Centering Equity in Transportation Planning and Design

3:00 pm ET

Presenters:

  • Emma Kogge, City of Columbus
  • Willis Brown, Bronzeville Neighborhood Association
  • Kevin Dickens, Michael Baker International
  • Donna Marbury, Warhol & Wall Street

The transportation profession has a history of being leveraged to maintain or exacerbate systems of inequity. Come learn about how the City of Columbus is intentionally working to create equitable solutions to serve existing and future residents on the Mount Vernon Avenue corridor. Mount Vernon Avenue, once known as the "Million Dollar Mile" was the center of Black wealth, culture, and society. But like many thriving Black communities, highway construction devastated the Bronzeville neighborhood. Many Black families were forced to sell their homes at below market prices and relocate outside of the neighborhood. Businesses were disrupted and displaced.

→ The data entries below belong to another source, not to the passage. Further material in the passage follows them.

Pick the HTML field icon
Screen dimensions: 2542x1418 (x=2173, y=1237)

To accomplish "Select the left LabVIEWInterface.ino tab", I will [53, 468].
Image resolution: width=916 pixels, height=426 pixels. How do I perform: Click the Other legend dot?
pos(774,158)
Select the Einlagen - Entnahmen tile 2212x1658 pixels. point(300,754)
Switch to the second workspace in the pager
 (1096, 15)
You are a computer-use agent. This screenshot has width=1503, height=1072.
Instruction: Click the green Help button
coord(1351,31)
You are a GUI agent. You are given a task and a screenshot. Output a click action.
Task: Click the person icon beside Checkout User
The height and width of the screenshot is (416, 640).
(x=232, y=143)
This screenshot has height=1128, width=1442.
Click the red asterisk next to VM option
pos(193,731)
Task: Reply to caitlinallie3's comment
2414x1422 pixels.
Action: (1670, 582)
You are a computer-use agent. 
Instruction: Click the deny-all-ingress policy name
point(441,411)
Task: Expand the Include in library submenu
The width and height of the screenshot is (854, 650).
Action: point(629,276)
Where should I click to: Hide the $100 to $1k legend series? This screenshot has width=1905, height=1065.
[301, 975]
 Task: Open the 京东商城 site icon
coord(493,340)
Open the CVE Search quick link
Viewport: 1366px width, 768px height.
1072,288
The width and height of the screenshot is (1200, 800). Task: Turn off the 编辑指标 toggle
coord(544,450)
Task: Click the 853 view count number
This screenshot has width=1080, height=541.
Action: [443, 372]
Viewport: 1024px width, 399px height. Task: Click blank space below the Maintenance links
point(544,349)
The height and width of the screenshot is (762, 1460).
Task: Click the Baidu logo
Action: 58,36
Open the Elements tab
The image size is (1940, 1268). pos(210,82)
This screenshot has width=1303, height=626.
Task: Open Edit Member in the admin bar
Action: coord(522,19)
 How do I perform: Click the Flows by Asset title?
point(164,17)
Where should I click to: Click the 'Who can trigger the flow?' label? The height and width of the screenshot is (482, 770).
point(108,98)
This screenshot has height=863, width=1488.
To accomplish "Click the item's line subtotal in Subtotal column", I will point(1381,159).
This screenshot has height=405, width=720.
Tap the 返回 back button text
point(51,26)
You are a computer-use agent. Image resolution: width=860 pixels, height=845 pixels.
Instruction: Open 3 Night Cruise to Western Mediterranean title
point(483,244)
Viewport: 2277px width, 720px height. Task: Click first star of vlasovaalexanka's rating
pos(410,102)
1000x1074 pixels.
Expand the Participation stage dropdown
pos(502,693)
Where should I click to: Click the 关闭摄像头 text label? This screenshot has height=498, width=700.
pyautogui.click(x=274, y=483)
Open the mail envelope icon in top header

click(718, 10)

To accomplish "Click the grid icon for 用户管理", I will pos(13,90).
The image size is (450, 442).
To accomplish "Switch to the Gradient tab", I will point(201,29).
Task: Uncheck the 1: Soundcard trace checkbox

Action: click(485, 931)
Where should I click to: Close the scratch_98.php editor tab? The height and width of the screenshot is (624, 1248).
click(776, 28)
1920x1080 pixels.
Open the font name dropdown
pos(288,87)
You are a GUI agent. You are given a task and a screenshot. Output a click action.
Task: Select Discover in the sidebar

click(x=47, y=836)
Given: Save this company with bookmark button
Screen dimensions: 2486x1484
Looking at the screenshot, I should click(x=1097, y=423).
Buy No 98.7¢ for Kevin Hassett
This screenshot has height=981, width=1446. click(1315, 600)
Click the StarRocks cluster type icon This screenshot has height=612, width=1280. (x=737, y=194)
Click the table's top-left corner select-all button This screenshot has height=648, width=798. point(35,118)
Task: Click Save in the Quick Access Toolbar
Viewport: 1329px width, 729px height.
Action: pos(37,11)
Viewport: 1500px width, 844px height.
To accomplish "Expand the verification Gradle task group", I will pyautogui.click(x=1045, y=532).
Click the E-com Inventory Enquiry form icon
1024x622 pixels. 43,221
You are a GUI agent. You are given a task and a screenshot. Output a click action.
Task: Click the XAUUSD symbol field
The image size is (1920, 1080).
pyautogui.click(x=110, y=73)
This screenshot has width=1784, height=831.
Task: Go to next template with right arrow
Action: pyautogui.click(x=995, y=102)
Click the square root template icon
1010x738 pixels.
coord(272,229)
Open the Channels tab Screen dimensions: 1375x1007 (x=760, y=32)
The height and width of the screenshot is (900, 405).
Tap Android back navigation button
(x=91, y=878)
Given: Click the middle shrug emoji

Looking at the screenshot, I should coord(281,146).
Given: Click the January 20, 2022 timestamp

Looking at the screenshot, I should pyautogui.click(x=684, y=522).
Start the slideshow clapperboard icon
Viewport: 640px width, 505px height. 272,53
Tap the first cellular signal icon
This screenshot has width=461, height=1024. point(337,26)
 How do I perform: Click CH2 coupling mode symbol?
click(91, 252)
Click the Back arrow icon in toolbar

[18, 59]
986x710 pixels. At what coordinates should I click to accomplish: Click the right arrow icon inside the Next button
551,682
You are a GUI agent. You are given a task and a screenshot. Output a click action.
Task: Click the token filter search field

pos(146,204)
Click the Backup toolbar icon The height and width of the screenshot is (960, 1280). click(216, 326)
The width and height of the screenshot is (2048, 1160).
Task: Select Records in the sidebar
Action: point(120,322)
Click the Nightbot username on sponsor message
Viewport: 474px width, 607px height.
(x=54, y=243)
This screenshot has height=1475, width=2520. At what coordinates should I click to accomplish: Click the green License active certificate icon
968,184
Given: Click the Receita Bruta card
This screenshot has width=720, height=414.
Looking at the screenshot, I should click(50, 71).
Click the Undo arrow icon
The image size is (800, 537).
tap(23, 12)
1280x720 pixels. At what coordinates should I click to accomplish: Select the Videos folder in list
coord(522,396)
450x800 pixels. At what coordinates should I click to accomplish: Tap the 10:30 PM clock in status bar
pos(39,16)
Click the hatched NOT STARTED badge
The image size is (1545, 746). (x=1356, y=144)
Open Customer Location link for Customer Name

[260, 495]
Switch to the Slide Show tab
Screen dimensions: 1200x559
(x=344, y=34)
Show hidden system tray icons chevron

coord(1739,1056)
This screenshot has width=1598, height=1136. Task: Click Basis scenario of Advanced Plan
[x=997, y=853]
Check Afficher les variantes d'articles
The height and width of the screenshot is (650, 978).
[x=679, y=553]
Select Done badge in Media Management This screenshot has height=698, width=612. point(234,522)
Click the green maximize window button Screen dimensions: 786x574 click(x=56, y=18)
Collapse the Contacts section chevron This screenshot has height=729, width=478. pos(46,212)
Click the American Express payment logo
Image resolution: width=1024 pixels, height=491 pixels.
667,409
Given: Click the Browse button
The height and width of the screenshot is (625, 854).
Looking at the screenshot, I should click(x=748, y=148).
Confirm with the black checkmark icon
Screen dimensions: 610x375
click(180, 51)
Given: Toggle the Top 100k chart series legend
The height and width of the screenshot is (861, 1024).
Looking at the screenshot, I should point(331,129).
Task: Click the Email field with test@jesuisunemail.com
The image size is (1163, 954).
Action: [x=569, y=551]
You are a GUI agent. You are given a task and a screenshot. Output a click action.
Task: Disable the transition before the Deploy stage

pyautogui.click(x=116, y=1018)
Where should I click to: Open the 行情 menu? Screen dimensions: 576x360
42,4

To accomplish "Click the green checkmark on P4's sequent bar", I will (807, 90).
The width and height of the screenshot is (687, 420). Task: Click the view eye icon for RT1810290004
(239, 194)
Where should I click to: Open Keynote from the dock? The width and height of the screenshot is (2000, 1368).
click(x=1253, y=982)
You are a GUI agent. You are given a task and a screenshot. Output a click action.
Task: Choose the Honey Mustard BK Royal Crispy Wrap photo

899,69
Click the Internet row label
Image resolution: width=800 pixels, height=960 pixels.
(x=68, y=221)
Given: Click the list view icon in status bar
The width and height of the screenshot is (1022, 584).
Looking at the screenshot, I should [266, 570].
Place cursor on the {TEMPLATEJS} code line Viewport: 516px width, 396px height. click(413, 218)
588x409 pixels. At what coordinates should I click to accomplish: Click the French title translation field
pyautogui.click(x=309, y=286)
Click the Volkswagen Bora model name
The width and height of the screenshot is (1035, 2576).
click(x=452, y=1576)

By the early 2000s, Bronzeville, which had peaked as a thriving neighborhood in the 1940s with almost 70,000 residents, shrank to only 16,000.

Hear from representatives of the project team and community about:
- the value of identifying and incorporating missing expertise into decision making processes, 
- why spending time in a corridor improves the work product, 
- how examining the history of structural racism improved decision making,
- and other ways this project was developed through the lens of mobility justice.